I talked about my anxiety ridden physical and that God damn number. Others talks of their food plan. My food plan isn’t really a plan. I have 3 goals:
- Eat 3 meals or 2 with snack on excessively sleepy days. I sometimes have a hard time eating 3.
- Have fruits and/or vegetables with each meal. I have a hard time with that lately also.
- Drink fluid. I often forget.
Not really a plan but daily goals I guess.
I talked a little bit about my cold Mom. If I had gotten treatment back then (and saved myself a lot of problems), I am not sure how she would have reacted. She was cold and slightly delusional saving “her” money to buy a diamond tennis bracelet while we did not have food to eat. I can’t imagine it would have gone well.
The topic changed to music and upbeat songs like Lady Gaga’s music. People were yelling out upbeat, happy songs they listen to get going. What do I listen to get out of my down zone or off of the couch?

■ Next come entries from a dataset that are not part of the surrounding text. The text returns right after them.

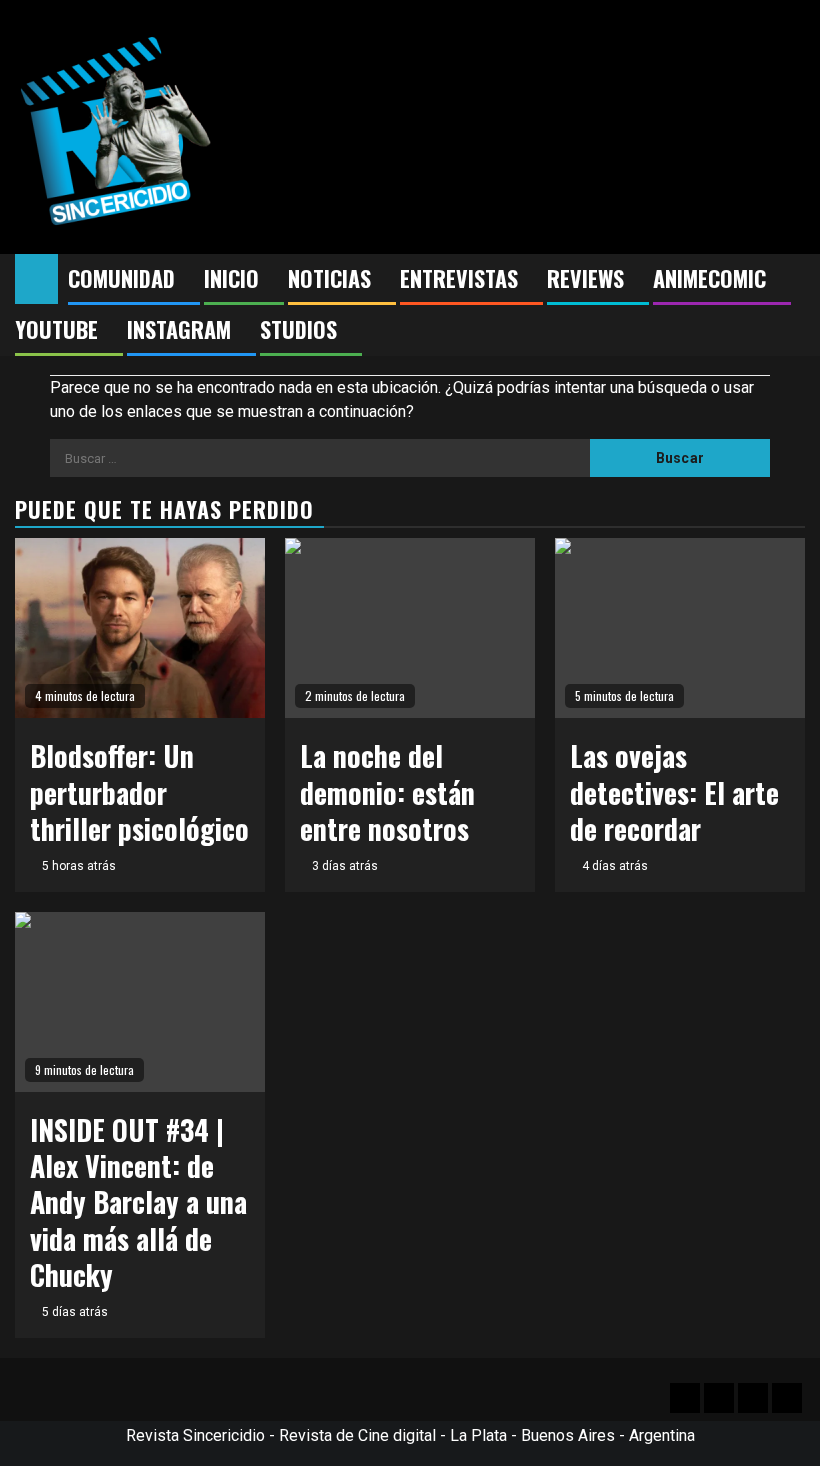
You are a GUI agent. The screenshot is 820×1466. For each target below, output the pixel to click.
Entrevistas (459, 278)
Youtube (56, 329)
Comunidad (121, 278)
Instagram (179, 329)
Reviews (585, 278)
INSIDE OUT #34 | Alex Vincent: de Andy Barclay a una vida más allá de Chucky (138, 1202)
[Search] (790, 279)
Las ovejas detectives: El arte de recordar (674, 792)
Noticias (329, 278)
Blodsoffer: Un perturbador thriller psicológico (139, 792)
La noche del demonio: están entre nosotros (387, 792)
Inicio (231, 278)
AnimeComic (709, 278)
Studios (298, 329)
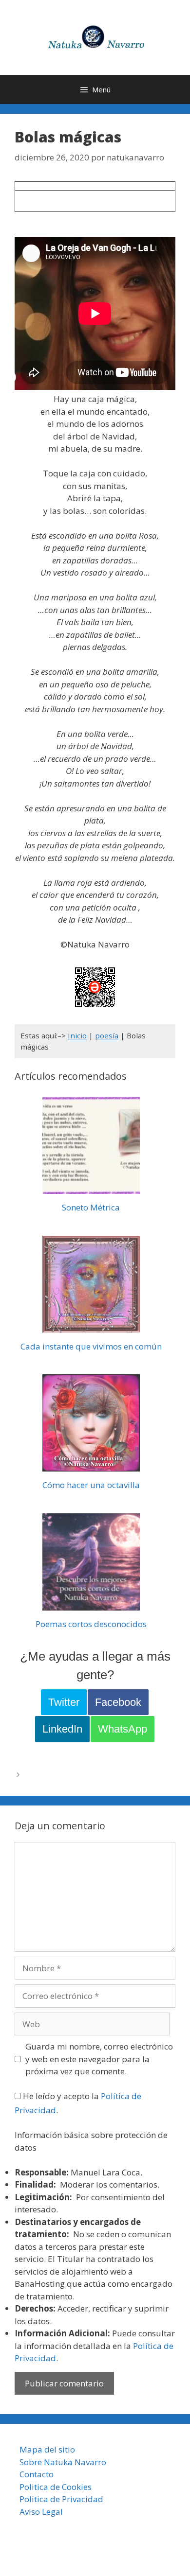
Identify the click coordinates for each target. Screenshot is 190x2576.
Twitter (63, 1702)
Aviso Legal (41, 2511)
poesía (106, 1035)
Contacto (36, 2474)
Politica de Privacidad (61, 2499)
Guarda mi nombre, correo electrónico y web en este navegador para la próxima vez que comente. (99, 2059)
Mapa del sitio (47, 2449)
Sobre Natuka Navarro (62, 2462)
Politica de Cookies (55, 2486)
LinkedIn (62, 1729)
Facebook (118, 1702)
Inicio (77, 1035)
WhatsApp (122, 1729)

Not upbeat songs. The songs I listen to have progressively gotten bitter and sadder as I have gotten older. Maybe I just want to wallow in my misery but maybe Gaslight Anthem can be considered upbeat? I don’t really know any of Lady Gaga’s music.
I suppose AC/DC could possibly be considered upbeat. Maybe Ray LaMontagne but really, he sings about Trouble, which is a great song. I love that commercial where the dog is trying to protect his bone.
Maybe I can resurrect some Depeche Mode or Erasure from college. At least the memories, while fuzzy from excessive drinking, are good. Or I could go way back to middle school and listen to the GoGo’s. I am going on the cruise next week!
Can a bitter, somewhat melancholy song be uplifting? Music in general, except for Morrissey, makes me happy. Morrissey makes me want to jump off of a cliff. I will have to explore happier music.